III. Der Wert des Streitgegenstandes wird auf 4.756,– DM festgesetzt.
Tatbestand
Die Parteien streiten um den Fortbestand ihres Arbeitsverhältnisses.
Der Kläger ist seit dem 08.02.1988 bei der Beklagten als Rohrlegerhelfer gegen einen Stundenlohn von zuletzt 14,50 DM brutto beschäftigt.
Auf das Arbeitsverhältnis findet der Manteltarifvertrag für die Arbeitnehmer im Wirtschaftsbereich Heizung-, Klima- und Sanitärtechnik Anwendung. Arbeitsvertraglich ist u.a. vereinbart, daß die Aufhebung des Arbeitsvertrages der Schriftform bedarf.

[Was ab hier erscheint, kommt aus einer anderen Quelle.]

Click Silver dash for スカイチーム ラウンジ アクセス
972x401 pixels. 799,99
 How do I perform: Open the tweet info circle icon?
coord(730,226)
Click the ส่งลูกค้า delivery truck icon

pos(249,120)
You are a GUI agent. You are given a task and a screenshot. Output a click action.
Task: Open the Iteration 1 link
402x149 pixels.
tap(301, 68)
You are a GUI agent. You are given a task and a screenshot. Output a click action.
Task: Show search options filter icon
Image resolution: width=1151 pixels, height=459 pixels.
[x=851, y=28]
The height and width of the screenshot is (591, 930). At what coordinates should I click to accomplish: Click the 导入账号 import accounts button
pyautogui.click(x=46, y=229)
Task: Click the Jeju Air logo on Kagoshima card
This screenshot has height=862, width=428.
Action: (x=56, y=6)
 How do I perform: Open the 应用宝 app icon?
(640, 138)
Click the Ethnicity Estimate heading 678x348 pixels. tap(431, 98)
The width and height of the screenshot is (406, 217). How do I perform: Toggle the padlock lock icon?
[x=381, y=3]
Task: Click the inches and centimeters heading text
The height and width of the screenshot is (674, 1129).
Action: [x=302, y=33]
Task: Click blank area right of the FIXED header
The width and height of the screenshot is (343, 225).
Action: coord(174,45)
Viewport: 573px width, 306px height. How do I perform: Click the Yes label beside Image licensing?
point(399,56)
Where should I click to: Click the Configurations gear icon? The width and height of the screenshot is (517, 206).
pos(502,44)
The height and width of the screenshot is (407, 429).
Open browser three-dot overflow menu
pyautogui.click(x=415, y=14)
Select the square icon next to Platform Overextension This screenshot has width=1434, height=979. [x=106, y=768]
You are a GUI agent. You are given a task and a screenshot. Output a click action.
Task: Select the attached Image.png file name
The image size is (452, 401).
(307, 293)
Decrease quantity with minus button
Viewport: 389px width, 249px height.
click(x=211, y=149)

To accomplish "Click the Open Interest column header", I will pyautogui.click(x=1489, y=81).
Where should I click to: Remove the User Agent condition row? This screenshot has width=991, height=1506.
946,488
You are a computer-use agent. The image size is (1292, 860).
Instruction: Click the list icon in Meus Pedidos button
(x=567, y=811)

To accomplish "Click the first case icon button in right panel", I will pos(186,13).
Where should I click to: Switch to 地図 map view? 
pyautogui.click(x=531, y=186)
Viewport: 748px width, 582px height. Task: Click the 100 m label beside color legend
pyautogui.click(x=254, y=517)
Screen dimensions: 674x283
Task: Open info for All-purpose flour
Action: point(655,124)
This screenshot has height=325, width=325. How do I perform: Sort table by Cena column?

Am 02.09.1988 fand zwischen dem Kläger und dem Geschäftsführer der Beklagten ein Telefongespräch statt, dessen Inhalt im einzelnen streitig ist. Mit Schreiben vom 02.09.1988 (Bl. 4 d.A.) nimmt die Beklagte auf diesen Telefonanruf Bezug und erklärt, daß sie eine vom Kläger ausgesprochene fristlose Kündigung „annehme”. Mit Schreiben vom 09.09.1988 (Bl. 3 d.A.) erklärte der Kläger, daß er in dem Telefongespräch vom 02.09.1988 mitgeteilt habe, daß er nicht kündigen wolle. Seit dem 02.09.1988 war der Kläger arbeitsunfähig erkrankt.
Mit der vorliegenden, bei Gericht am 23. September 1988 eingegangenen Klage wendet sich der Kläger gegen eine Auflösung des Arbeitsverhältnisses.
Er behauptet, daß er das Arbeitsverhältnis in dem Telefongespräch vom Morgen des 02.09.1988 nicht gekündigt habe. Vielmehr habe er lediglich auf seine Erkrankung hingewiesen und gefragt, ob ihm deswegen eine Kündigung seitens der Beklagten drohe. Der Kläger ist der Ansicht, daß das Arbeitsverhältnis – auch im Hinblick auf die zwischen den Parteien bestehenden Formvorschriften – nicht aufgelöst sei.
Der Kläger beantragt
festzustellen, daß das Arbeitsverhältnis weder durch eigene Kündigung noch durch das Schreiben der Beklagten vom 02.09.1988 aufgelöst ist, sondern fortbesteht.
Die Beklagte beantragt,
die Klage abzuweisen.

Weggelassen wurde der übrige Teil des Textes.